Data supplied:
• • •
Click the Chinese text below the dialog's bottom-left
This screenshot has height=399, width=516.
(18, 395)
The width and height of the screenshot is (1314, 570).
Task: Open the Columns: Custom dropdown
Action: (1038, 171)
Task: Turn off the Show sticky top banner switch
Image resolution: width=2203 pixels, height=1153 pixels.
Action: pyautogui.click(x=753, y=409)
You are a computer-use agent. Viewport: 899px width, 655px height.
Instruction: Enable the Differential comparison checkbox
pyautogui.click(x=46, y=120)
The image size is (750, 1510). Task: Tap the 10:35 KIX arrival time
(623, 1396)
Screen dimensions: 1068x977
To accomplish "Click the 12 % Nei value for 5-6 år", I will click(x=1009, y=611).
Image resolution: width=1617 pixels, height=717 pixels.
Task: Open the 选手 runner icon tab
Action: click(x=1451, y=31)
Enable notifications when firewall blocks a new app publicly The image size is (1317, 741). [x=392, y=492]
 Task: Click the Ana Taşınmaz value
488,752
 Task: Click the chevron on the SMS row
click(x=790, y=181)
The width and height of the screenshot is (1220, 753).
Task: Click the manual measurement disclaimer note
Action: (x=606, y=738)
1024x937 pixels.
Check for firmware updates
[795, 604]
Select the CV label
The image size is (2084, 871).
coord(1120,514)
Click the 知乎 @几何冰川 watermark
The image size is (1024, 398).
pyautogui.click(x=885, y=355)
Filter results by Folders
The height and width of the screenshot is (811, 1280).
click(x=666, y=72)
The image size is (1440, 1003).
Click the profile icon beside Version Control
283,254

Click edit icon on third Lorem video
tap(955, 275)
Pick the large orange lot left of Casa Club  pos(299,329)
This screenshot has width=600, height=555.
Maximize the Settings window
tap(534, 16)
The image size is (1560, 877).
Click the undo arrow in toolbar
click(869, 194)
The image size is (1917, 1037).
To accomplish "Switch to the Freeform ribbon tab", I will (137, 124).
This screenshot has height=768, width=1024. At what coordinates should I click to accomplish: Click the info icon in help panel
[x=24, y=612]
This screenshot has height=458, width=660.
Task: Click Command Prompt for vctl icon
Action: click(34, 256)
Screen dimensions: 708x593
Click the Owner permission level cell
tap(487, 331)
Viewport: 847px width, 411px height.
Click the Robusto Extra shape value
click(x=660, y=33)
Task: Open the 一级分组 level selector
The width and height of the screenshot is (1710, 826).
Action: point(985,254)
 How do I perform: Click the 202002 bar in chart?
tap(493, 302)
• • •
About this task: Scan the records above, then copy out each line that mentions "left".

Completed task:
Click the Chinese text below the dialog's bottom-left
Pick the large orange lot left of Casa Club  pos(299,329)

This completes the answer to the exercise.